Once a tree has been removed from a property, the next step is to get the stump out of the ground. However, stump removal is an expensive job, meaning most folks opt to grind the stump instead.
But, how much does a stump grinder cost? Are there any factors that affect the price of stump grinding, such as time or doing the project yourself? There are a lot of variables that change the price of stump grinding, so let’s take a look at what those variables are and how to account for them ahead of time.
How Much Does Stump Grind Cost?
The costs of stump grinding will differ based on several factors, like where you are and what the rest of the terrain looks like. As the cost of living in your area and the number of hazards of the worksite goes up, so will the cost.
Still, the American national average for stump grinding does not tend to go over a few hundred dollars. Specifically, the typical cost to grind a stump will be between $150 to $450 for the entire stump grinding project.
Here is a quick list of some of the upper and lower stump grinder prices you see around the country:
- National average: $313
- Typical cost: $158 to $450
- Low end: $158
- High end: $458
Every tree landscaping company will have some way to calculate prices, meaning that you’ll have to talk things out with the contractors to find out what the exact price in your area will be.
Factors That Affect the Price of Stump Grinding
As we mentioned, many factors affect how cheap or expensive a stump will be to remove. Here is a list of those factors and how they affect stump grinding costs:
Not all trees are equal when it comes to their wood. Depending on the area you live in, you’ll find that the trees have either light or dense wood to them. The type of wood affects the price of stump grinding by affecting how long it will take to grind down the stump.
Take, for example, a denser wood like aspen or oak. These trees leave behind a hard stump. To remove the stump, an arborist would need a stump grinder rental with enough power to grind the stump down. Meanwhile, lighter woods wouldn’t need the same kind of stump grinder to remove them.

Raw records
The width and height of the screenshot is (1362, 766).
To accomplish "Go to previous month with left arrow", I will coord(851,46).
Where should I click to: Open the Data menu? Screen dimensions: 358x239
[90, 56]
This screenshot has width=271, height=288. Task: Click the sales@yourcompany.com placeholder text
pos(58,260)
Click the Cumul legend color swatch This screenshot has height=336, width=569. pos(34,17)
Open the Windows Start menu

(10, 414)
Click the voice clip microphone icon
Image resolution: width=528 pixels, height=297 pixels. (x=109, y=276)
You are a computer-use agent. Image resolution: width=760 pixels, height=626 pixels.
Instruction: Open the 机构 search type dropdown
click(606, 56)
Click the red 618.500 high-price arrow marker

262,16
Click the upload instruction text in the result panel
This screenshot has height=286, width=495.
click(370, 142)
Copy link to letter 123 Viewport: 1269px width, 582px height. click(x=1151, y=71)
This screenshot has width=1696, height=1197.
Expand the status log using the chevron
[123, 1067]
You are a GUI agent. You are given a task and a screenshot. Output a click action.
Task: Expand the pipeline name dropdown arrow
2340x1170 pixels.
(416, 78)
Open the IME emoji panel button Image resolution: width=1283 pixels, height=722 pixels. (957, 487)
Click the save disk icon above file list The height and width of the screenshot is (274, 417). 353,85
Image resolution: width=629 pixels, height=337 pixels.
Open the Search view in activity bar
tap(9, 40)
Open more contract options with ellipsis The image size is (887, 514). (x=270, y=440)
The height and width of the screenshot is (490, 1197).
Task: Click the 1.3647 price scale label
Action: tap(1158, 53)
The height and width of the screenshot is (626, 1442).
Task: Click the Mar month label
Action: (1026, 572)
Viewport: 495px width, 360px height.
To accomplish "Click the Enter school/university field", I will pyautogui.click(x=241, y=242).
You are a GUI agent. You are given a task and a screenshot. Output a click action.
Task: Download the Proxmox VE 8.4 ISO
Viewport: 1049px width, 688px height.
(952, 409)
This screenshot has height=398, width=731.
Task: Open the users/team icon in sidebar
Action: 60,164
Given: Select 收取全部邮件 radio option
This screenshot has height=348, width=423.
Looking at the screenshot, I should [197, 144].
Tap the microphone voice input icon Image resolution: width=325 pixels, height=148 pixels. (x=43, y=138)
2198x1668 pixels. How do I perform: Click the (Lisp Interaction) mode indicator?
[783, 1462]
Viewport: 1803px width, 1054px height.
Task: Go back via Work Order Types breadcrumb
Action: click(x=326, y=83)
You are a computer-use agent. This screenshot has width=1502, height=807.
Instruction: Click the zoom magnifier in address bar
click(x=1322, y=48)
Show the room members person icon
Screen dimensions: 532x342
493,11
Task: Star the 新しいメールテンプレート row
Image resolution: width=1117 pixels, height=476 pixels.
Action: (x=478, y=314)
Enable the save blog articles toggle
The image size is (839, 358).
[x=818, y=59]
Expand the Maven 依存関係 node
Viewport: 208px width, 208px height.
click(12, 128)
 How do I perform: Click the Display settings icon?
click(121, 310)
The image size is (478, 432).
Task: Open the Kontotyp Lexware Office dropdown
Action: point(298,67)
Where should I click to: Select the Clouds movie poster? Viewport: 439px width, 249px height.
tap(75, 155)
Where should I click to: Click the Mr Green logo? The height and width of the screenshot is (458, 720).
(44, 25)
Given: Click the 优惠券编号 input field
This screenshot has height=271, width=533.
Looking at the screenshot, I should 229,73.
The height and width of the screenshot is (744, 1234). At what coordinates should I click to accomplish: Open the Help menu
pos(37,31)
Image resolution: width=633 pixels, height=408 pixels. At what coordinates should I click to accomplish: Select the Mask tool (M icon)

• Work to complete:
a. Summarize the stump grinding text in two sentences.
b. Pick up the stump grinding text after its final sentence and carry it forward.

• Answer set:
a. The cost of grinding a stump varies with factors such as location and the hazards of the worksite, though the national average is $313 and contractors each calculate their own prices. The type of wood also matters, since dense woods like oak leave a hard stump that takes longer to grind and needs a more powerful grinder than lighter woods.

b.
How the kind of wood affects your stump grinding cost will depend on the arborist. Some arborists have a flat rate that they charge to remove stumps, no matter what kind of wood the project entails. Others will instead charge a variable price per square inch of stump based on what kind of tree stump you need to remove.
Finally, some arborists will charge by the hour. For these services, the workers will clock their time to remove any stumps, and then bill the client for the time spent on the site. Harder woods will mean the workers grind fewer stumps per hour, so be prepared for a large bill if you need a big number of dense stumps ground down.
Number of Stumps to Grind
Speaking of the number of stumps, this factor will change the price of your stump grinding, too. As the number of stumps that need removing goes up, the price should go up since the arborists will have to labor longer on the project to see it through.
The good news is that many tree landscaping companies have rates that will affect the total price as the number of stumps goes up. Usually, this means that these companies charge less per stump as the number of stumps goes up.
The main reason why these companies do this is that they won’t have to send their crew all over the place for these larger projects. Removing multiple stumps from a single project location is much easier to do than going to six different sites to remove a single stump since the arborists won’t have to move and reset equipment all over town.
Also, some companies will charge per hour, rather than per stump. While the number of stumps will affect how long the project takes, going with an hourly rate could be less expensive than paying per stump, depending on how many stumps you need ground down for a property.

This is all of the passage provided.